The Bofors investigations went into a slough of neglect under the Gujral administration. But another major irritant was rapidly obtruding the troubled interface between the Congress(I) and the U.F. The Jain Commission which inquired into the conspiracy aspects of Rajiv Gandhi's assassination was wending its erratic way towards an "interim report" - a melange of unsubstantiated assertions, baseless conjectures and cloying assertions of loyalty to Rajiv Gandhi that had objective observers scoffing in disdain. Initially, the Congress Working Committee (CWC) responded to the report in a subdued fashion. It merited discussion, though not the kind of precipitate action that would destabilise the U.F. Government and benefit the Bharatiya Janata Party, resolved the CWC. It was left to Arjun Singh, the senior Congressman who continues to wear his proximity to Sonia Gandhi as a badge of honour in inner party councils, to raise the stakes abruptly, setting in train the sequence of events that culminated in the 12th general elections.

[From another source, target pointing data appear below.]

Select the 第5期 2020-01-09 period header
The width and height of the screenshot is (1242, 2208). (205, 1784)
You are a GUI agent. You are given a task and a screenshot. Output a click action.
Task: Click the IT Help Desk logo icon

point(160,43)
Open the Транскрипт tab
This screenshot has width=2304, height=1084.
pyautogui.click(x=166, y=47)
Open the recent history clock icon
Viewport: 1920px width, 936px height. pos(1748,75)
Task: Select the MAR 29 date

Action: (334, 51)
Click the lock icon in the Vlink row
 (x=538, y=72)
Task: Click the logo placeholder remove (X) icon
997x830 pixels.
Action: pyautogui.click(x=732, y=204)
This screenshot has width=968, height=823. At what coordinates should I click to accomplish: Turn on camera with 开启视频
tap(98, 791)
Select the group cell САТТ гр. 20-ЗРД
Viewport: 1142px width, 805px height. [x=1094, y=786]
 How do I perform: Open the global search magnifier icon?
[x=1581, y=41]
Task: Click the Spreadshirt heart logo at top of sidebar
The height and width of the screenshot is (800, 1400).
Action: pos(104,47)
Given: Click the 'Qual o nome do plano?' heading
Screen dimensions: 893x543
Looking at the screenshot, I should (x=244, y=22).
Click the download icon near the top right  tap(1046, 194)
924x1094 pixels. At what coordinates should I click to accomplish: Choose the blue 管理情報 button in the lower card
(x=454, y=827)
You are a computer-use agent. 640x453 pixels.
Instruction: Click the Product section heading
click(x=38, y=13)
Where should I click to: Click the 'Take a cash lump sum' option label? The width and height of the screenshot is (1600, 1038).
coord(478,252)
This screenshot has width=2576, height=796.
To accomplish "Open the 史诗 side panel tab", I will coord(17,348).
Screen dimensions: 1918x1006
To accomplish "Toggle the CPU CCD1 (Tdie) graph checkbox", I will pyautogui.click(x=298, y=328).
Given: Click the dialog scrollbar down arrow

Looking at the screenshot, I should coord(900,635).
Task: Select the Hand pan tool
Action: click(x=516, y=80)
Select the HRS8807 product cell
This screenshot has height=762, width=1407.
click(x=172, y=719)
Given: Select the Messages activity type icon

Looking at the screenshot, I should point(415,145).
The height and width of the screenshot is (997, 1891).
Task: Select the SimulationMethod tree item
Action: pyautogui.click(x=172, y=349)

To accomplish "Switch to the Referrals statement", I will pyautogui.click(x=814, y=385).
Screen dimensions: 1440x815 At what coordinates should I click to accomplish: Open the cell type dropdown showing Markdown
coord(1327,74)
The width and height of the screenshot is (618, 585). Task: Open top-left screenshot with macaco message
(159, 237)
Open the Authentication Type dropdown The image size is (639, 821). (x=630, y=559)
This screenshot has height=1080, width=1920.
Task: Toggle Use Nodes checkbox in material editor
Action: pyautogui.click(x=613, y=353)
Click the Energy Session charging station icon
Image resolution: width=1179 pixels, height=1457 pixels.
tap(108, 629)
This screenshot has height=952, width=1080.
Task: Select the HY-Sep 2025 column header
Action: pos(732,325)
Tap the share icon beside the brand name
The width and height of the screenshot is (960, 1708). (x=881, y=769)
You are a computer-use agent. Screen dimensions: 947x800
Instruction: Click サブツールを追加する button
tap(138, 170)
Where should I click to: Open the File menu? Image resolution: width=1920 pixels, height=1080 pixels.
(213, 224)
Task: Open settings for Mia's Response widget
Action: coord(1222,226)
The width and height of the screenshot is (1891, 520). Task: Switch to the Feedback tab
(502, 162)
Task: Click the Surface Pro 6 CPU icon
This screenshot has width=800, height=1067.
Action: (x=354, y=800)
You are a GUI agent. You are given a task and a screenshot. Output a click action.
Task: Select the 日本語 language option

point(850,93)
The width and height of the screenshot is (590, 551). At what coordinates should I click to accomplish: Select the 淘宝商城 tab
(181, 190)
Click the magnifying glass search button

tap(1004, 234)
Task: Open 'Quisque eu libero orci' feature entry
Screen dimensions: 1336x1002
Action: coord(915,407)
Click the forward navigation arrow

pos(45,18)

The magnitude of the disaster that the Congress(I) had invited became evident shortly after the general elections were notified, as one after the other, party notables began voting with their feet for a future under the BJP. Loyalty to Rajiv Gandhi, in its most grossly overdone version, was producing an effect quite opposite to what was intended. Sonia's decision to enter the campaign fray on behalf of the Congress(I) was, in the context, quite clearly an effort to requite her sense of obligation to a party that had taken the extreme risk of self-destruction in order to honour the memory of her husband. The extinction of the Congress(I) would, in the family's shrewd calculation of its long-term interest, also have meant the end of its salience in public affairs. The privileges that had survived through the seven years of direct and indirect Congress(I) influence at the Centre would clearly not have lasted far into a BJP Government's tenure.
The final two steps in the ascent were clearly in the nature of a defensive reaction to circumstances that tended rapidly to go beyond the control of the Gandhi family and its retainers. In the event, the campaign that Sonia conducted for the Congress(I) was also in the nature of a rearguard action. It succeeded in holding ground for the party, though it fell far short of recovering any of the political loyalties that had been lost to the Congress(I) through the years of drift that followed Rajiv Gandhi's rather erratic leadership.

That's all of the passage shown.